Machine Learning from Movie Reviews

The idea of this project is that there are many sources of consumer reviews which can be mined for data. This data can then be used to either: a) prompt specific activities in response b) create reviews based on others' opinions

I decided to work with movie reviews, because there are many databases already created for them, and the information in the reviews can be used to predict a number of different things about the movie, such as whether it was a "good" or "bad" movie, or what genre the movie was. While these predictions are not of particular value in and of themselves, they are placeholders, indicating the types of predictions that Natural Language Processing of reviews can be used for -- both boolean and categorical (sentiment analysis and customer segmentation).

Sentiment Prediction

Phase 1 of this project involved predicting the sentiment of a movie review.
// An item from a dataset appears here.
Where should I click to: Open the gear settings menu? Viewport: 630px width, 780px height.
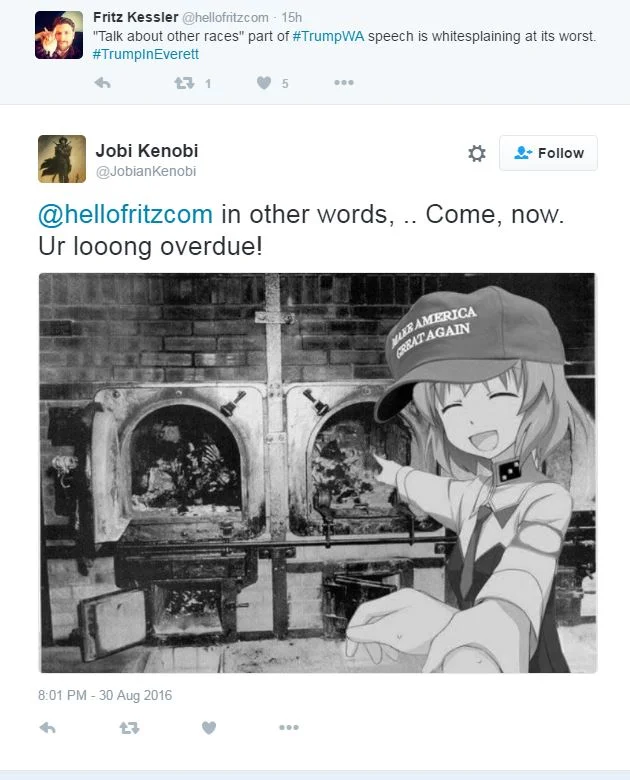coord(477,153)
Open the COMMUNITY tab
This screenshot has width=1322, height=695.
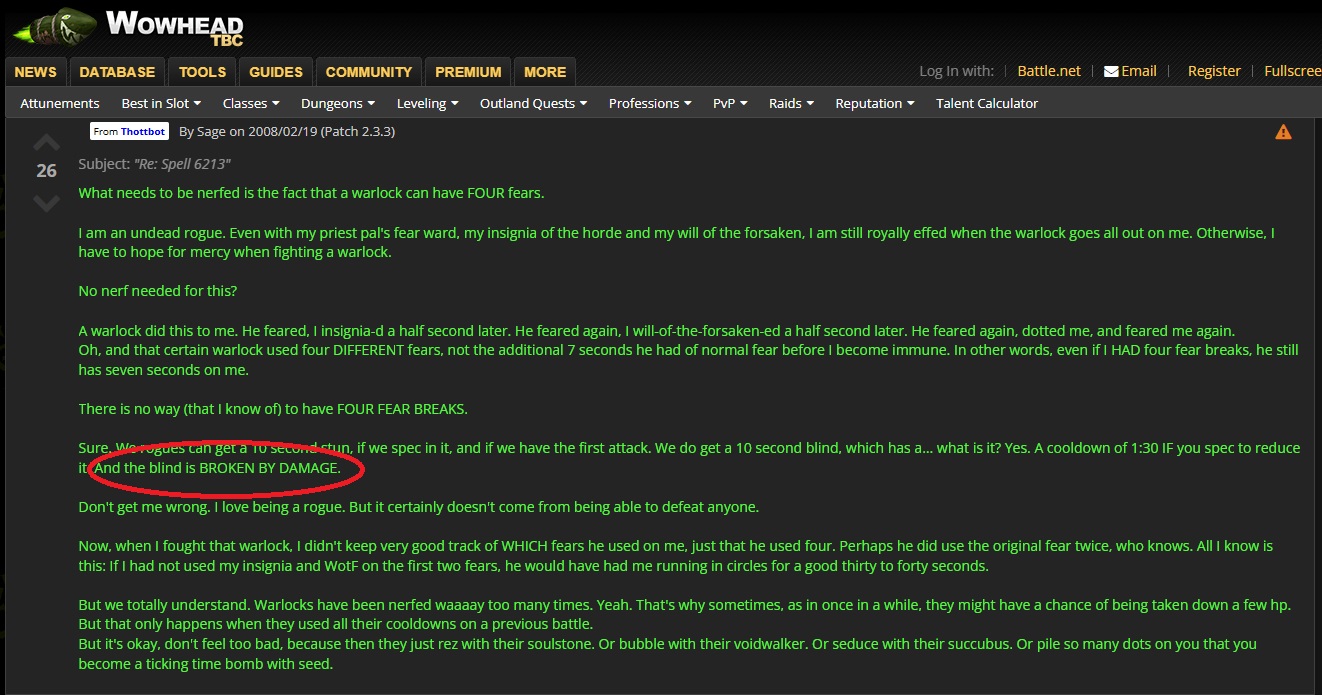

The goal of this phase was to determine the best way to process the vocabulary of the reviews, to inform the vocabulary processing of the genre prediction phase.

Methods used to process reviews were:

Bag of words with a Random Forest
Word2Vec (converting each word to a feature vector)
Doc2Vec (converting entire document to a feature vector)
Pattern Sentiment
Indico Sentiment
Indico Sentiment_HQ

Pattern is a Python module with built-in sentiment analysis functions. Indico is a proprietary model with two APIs for sentiment analysis.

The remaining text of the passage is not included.